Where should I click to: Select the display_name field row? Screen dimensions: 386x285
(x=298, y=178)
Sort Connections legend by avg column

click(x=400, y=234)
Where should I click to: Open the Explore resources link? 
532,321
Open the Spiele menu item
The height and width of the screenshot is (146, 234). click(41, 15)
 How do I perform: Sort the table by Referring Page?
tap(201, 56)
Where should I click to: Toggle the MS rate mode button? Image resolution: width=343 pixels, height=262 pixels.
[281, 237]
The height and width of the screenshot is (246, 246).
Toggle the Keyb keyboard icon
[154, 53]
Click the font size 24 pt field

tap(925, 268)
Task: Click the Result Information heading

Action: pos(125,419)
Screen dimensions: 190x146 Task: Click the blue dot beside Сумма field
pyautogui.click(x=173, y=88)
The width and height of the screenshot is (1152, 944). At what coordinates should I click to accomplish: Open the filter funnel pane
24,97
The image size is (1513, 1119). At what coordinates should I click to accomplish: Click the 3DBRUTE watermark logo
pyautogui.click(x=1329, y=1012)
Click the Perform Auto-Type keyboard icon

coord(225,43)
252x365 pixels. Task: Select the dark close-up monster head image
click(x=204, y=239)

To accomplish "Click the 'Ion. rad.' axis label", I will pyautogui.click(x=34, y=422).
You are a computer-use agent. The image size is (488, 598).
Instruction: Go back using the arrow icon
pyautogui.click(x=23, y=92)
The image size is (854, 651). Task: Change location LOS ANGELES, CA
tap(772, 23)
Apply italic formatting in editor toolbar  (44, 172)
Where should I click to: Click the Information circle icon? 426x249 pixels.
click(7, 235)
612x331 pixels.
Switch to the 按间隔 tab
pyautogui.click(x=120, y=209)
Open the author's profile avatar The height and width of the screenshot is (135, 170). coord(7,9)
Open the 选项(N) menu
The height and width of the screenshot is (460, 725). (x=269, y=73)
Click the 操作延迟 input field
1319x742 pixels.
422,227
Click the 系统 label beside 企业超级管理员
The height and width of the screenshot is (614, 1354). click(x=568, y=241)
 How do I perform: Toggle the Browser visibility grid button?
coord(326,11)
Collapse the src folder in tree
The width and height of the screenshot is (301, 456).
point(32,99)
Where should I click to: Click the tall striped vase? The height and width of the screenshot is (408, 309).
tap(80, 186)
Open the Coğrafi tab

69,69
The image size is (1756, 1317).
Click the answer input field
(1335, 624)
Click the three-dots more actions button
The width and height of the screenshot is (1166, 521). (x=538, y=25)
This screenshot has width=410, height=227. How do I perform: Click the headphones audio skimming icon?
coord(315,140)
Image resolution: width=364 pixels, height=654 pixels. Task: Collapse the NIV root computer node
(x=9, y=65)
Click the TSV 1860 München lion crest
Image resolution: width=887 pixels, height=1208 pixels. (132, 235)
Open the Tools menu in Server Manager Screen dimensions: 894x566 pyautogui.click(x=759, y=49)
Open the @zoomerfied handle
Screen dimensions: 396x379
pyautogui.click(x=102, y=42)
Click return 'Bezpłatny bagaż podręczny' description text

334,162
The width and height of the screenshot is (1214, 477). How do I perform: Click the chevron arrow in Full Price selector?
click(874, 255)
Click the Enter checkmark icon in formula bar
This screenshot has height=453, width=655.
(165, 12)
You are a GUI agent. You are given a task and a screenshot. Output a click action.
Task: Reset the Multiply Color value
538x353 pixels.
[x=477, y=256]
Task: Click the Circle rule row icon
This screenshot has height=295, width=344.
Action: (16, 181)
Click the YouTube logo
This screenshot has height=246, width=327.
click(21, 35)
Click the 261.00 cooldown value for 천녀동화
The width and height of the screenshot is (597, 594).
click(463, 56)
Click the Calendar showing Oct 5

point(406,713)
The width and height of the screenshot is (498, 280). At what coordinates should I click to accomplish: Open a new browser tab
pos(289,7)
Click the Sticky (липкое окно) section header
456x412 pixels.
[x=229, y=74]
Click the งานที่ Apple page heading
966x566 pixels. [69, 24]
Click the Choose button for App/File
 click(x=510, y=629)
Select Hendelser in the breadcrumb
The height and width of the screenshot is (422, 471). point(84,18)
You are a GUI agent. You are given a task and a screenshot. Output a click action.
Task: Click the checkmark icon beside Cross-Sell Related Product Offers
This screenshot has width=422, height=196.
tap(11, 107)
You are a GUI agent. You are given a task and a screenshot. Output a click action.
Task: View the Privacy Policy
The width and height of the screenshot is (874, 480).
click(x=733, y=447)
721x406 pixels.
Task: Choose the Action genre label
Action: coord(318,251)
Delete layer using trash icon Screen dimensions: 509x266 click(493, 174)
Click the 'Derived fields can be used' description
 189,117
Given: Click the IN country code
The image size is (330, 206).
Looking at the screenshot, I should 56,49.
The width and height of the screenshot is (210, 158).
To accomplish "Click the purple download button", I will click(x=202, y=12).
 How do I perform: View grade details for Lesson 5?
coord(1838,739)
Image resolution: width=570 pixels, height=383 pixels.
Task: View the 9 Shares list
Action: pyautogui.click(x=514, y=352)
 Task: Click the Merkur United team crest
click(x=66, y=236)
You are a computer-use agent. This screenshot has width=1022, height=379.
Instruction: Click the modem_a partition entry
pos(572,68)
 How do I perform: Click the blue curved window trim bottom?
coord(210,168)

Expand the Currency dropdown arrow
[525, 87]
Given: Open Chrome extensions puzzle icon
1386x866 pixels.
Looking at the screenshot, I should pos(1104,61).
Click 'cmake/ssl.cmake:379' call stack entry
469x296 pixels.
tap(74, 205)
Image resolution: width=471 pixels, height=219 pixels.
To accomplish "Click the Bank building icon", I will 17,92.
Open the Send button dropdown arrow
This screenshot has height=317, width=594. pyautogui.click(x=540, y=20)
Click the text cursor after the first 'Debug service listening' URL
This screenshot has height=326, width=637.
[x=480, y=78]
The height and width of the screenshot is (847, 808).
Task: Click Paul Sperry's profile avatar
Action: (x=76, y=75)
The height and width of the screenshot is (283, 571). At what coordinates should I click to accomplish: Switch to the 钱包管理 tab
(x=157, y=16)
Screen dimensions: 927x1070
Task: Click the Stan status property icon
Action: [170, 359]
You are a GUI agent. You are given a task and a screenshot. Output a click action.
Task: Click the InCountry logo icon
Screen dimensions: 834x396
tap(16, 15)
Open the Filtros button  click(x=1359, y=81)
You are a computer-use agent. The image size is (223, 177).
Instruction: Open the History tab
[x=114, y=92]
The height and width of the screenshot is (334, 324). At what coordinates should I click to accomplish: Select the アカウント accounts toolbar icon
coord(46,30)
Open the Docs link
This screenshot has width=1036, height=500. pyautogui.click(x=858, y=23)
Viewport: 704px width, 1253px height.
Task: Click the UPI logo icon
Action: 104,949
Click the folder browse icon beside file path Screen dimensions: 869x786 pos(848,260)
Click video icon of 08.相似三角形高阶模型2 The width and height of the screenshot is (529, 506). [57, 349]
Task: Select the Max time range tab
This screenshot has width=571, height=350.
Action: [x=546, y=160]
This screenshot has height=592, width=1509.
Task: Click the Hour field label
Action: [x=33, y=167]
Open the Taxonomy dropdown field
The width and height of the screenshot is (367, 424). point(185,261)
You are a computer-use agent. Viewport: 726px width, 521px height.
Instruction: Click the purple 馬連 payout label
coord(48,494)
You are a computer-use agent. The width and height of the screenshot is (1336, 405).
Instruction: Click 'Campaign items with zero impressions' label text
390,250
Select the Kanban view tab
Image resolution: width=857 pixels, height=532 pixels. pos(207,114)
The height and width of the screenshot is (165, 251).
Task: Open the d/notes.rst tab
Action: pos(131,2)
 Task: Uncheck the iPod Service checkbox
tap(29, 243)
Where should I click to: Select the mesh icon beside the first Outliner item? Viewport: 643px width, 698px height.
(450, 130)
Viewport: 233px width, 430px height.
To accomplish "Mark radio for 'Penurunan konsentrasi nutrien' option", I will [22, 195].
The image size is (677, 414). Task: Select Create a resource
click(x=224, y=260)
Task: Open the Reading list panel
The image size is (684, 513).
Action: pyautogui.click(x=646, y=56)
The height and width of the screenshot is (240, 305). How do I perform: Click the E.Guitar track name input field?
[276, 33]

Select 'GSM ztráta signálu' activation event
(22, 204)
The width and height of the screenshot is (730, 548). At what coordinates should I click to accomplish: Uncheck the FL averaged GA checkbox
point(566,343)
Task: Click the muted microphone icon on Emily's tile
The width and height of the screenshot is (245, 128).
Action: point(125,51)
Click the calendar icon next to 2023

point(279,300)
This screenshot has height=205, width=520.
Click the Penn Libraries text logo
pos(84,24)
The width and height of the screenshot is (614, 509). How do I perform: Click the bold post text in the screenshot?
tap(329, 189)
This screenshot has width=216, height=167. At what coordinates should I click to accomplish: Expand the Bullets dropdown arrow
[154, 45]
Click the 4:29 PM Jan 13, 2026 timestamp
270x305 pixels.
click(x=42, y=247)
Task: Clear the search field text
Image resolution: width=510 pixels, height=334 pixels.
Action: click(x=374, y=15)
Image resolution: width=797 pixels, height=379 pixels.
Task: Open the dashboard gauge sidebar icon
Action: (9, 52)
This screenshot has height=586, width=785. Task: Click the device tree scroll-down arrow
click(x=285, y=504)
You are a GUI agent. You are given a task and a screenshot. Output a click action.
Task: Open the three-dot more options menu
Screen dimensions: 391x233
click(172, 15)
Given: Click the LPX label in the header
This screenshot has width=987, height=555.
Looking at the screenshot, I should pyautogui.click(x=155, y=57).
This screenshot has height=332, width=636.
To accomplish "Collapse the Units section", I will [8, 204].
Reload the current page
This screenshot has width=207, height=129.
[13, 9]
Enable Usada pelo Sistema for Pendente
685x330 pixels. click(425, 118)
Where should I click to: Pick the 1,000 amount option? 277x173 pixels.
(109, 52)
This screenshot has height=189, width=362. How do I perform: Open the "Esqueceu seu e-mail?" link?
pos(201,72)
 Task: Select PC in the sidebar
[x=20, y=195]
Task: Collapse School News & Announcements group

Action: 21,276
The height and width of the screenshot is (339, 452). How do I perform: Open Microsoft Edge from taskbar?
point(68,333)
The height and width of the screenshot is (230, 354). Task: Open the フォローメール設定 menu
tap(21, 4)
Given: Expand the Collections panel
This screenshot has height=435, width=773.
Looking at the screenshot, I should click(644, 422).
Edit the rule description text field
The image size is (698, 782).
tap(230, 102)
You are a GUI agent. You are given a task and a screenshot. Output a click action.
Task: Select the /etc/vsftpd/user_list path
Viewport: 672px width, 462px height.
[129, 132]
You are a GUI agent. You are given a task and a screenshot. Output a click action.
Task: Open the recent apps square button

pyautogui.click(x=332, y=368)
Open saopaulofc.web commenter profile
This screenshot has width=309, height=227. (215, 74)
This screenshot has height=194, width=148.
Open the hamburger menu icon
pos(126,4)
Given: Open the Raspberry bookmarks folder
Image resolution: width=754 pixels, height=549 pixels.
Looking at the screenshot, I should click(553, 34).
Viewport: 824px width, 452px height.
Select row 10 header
=-=-=-=-=
What lines in the data above contain the word "panel"? Copy them all.

Task: Open the Reading list panel
Given: Expand the Collections panel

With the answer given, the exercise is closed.